Surviving an Orca update

orca-viz never refuses to start over a schema it does not recognise, and it never crashes on one. At startup it reads PRAGMA user_version and then introspects the columns that actually exist, and builds its queries from those:

| What it finds | What you get | |---|---| | The schema it was built for | Everything. | | A newer Orca | Everything renders, under a banner: some data may be missing or mislabeled. | | An older Orca | Per-feature degradation. A missing column disables exactly the feature that needed it — you lose that feature, not the tool — and the banner names it. | | The right version number, but a column it expected is gone | The same per-feature degradation, under its own banner: this Orca is missing columns this build expects. The columns are the fact; the version number is only a claim. | | A status or message type it has never seen | Rendered in a neutral style with its raw name. Never dropped. | | No readable task table at all | This, and only this, is a hard error. |

So an Orca ahead of this build will most likely still work — the schema's history so far is purely additive — and the banner will say you are past what was verified rather than leaving you to guess. If a feature is genuinely missing, first make sure you are not a cached npx away from the fix (npx orca-viz@latest); after that, it is a bug worth filing.

Development

npm ci
npm test          # vitest: the HTTP API against real fixture databases, and the UI in jsdom
npm run typecheck
npm run lint
npm run build     # dist/client (Vite) + dist/server (tsc) — what the package ships
npm start         # run the built server

Tests never mock the database driver: they build a real orchestration.db with the fixture builder and drive the real server over real HTTP. The fixtures reproduce the shape of a live database — gate messages with no gate rows, split timestamp formats, null handles, orphaned task ids — because a fixture that is tidier than reality certifies exactly the bugs this tool was written to avoid.

Releasing

A release is a pull request labelled release. package.json is the source of truth for the version, so the bump is a reviewable line in the diff and not something CI decides on its own:

  1. Bump version in package.json in the PR.
  2. Label the PR release. CI now also checks that the version is one npm does not already have, so a forgotten bump fails on the PR rather than after the merge.
  3. Merge. The release workflow re-runs the full check suite on the merge commit, publishes to npm, pushes the v<version> tag, and cuts a GitHub Release with generated notes.

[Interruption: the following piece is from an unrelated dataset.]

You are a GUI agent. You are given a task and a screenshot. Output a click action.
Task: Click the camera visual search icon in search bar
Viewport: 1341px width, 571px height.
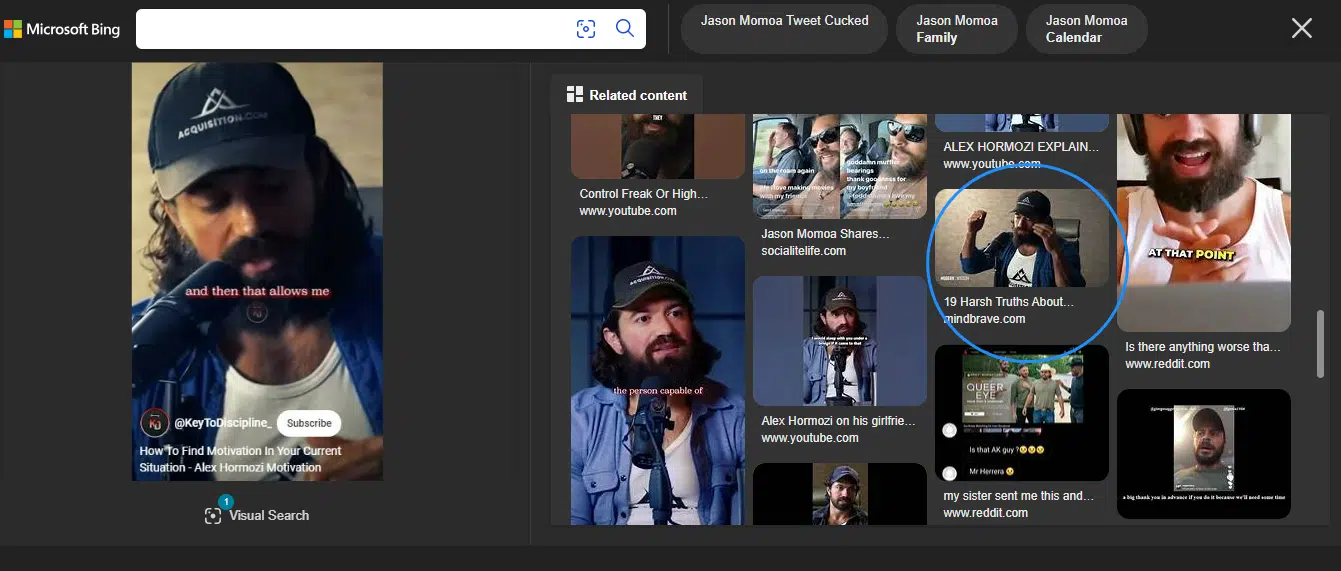click(x=586, y=29)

There is no npm token anywhere in this repo. The workflow authenticates to npm with trusted publishing: npm is configured to trust this repo's release.yml, GitHub mints a short-lived OIDC token for the job, and npm exchanges it for publish rights. Every published version therefore carries a signed provenance attestation linking it back to the commit it was built from.

Merging without the label publishes nothing. A release label on a PR that did not bump the version publishes nothing either, and says so on the run.

License

MIT. Copyright (c) 2026 Nicolas Vergez.

Orca is a product of Stably. This project is not affiliated with them, and the name is used only to say what the tool reads.